Convinti che nelle moderne democrazie la libertà fosse necessariamente contrapposta alla sicurezza, molti intellettuali e politici hanno fatto passare il messaggio secondo cui la via per il “progresso” passi attraverso la giustificazione e la comprensione di qualunque atto compiuto contro la nostra identità. Vasti settori dell’opinione pubblica si sono nutriti di questa “cultura della giustificazione”, di matrice illuminista ben più che cristiana. Non a caso nella laica e laicista Francia i “giustificazionisti” hanno trovato il brodo di coltura ideale per le loro idee. Tale componente – sempre pronta al dialogo con il “diverso” – vorrebbe dare una sorta di patente di legittimità agli scempi firmati ISIS; una legittimità che sola potrebbe salvare la democrazia da un nemico che essi considerano ben più pericoloso dell’islamismo: la destra identitaria.
Le richieste pressanti di Marine Le Pen in tema di sicurezza sono state bollate come “populiste”, perché nella pasciuta e pantofolaia Europa, sicurezza fa rima con autoritarismo. I campioni dello “Stato di diritto” fanno dello “Stato forte” il loro nemico peggiore. Eppure viene da chiedersi perché – a maggior ragione se fette importanti di popolazione lo richiedono – lo Stato, che avrebbe i mezzi, giuridici e non, a disposizione per contrastare il terrorismo efficacemente non possa adoperarli. È forse antidemocratico chiedere maggiore sicurezza? È forse antidemocratico chiedere un aumento dei controlli? È forse antidemocratico chiedere che i terroristi ed i loro fiancheggiatori siano trattati secondo i criteri posti da apposite “leggi speciali”? Magari non sarà propriamente “etico” per i figli della società “libera e democratica” – leggi sconquassata e priva di anima – ma andassero a spiegarlo a chi è morto sulla Promenade des Anglais o a chi rischia la vita anche solo andando a mangiare una pizza, con le nostre città trasformate in campi di battaglia.
Uno dei diritti inalienabili della persona è quello alla vita e per proteggerlo le autorità sono chiamate a garantire la sicurezza dei cittadini anche con provvedimenti straordinari e che esulano dalla normale prassi democratica (Stato d’emergenza in Francia o procedure antiterrorismo in Germania). Quelli che chiedono comprensione per i terroristi sono gli stessi che, armati di gessetti colorati, piangono le vittime degli attentati e che ripetono il mantra tanto falso quanto inutile di “stay human”. Con i loro “je suis” a comando ci chiedono di farci massacrare senza reagire perché una dura reazione da parte dello Stato sarebbe non propriamente in linea con la “democrazia”.

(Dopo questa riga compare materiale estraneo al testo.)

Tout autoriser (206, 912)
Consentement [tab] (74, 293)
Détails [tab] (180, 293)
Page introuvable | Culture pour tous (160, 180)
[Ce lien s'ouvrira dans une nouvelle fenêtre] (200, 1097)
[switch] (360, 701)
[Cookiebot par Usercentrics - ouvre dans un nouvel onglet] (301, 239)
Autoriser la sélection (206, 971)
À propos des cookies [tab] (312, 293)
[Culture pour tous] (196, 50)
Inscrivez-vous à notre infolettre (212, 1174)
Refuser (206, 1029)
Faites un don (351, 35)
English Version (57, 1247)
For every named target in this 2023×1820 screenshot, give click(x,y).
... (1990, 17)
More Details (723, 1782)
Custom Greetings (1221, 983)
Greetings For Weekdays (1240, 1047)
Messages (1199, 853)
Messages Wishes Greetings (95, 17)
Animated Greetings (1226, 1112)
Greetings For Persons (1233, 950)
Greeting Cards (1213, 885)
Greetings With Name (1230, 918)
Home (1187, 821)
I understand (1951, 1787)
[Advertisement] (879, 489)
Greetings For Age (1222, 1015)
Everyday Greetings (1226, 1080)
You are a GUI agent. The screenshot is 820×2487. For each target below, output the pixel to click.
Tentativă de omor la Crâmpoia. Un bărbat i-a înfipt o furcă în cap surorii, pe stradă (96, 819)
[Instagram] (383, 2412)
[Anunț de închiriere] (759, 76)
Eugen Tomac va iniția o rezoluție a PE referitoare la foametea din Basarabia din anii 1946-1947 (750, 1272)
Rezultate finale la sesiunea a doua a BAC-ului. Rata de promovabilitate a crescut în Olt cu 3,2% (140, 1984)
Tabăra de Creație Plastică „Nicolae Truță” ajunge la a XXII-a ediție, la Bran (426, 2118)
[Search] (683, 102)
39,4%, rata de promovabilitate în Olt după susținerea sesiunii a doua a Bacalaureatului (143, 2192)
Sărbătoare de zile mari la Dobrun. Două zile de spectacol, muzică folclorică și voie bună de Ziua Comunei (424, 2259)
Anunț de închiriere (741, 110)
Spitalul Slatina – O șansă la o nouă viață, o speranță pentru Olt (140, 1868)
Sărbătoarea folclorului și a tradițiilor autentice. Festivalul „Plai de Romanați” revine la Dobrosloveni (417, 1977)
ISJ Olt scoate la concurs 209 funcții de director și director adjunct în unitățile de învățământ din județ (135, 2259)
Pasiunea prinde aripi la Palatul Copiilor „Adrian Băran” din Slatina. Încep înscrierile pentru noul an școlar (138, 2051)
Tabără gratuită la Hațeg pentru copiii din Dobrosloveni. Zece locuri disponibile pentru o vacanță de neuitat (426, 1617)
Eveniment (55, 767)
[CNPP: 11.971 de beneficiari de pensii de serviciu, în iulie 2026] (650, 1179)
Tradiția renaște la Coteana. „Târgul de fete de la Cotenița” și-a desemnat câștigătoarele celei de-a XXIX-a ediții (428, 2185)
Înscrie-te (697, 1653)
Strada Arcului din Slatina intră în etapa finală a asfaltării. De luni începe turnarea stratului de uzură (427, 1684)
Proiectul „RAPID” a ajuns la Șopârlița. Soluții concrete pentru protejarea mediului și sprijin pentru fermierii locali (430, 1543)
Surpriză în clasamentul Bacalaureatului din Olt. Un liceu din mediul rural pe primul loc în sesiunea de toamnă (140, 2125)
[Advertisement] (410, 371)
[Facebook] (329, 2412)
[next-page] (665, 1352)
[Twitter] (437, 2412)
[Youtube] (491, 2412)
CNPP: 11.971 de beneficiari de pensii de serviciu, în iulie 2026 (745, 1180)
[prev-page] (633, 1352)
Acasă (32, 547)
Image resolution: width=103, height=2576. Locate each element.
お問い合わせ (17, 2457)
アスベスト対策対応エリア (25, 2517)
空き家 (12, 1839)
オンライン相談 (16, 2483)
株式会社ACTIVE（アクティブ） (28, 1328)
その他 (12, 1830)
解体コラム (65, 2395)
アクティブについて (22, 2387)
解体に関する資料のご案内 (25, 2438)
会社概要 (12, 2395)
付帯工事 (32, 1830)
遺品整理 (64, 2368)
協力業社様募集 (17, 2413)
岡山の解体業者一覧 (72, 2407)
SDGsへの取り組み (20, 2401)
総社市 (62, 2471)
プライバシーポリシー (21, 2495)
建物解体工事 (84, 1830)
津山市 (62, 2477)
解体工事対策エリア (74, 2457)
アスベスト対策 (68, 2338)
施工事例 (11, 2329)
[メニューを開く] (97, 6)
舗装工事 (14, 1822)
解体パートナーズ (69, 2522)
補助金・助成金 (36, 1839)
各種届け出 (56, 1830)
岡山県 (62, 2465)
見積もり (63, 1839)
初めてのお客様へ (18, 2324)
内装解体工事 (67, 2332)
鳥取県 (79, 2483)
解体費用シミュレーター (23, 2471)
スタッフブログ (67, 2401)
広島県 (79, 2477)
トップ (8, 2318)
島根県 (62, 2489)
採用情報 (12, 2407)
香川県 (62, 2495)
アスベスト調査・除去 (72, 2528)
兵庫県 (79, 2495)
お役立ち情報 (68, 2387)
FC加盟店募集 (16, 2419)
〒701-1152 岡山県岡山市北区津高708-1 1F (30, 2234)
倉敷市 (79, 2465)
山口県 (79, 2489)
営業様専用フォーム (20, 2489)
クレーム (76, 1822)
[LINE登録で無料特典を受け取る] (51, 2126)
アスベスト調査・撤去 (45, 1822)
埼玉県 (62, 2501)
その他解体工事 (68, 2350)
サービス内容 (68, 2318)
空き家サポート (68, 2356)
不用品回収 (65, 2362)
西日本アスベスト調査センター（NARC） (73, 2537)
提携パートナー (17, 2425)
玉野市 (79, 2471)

Questi perbenisti “radical” da salotto parlano con troppa facilità; essi sono pronti a scatenare una guerra per la legalizzazione della cannabis ma al terrorismo del Califfato sanno offrire “comprensione”. Questo umanitarismo da quattro soldi ha sfiancato le Nazioni europee; questi giustificazionisti sono nemici dell’Europa tanto quanto i “soldati” dell’ISIS, del resto sia gli uni che gli altri sono sradicati dalle loro origini, sono cioè figli del nulla globalizzato ed è quindi facile per i primi comprendere i secondi. I legacci sentimentali con i quali questa frangia rumorosa d’opinione pubblica imbriglia l’azione statale esasperano i cittadini. Questo modo di agire e pensare, questo voler “lasciar correre” ad ogni costo infligge colpi alle istituzioni democratiche molto più delle richieste “autoritarie” dei partiti populisti. La crisi delle democrazie moderne, i cui sogni sono stati cancellati a suon di bombe ed investiti da camion impazziti, non è solo frutto delle azioni – pianificate o meno – dello Stato Islamico, ma anche dei sedicenti difensori delle istituzioni.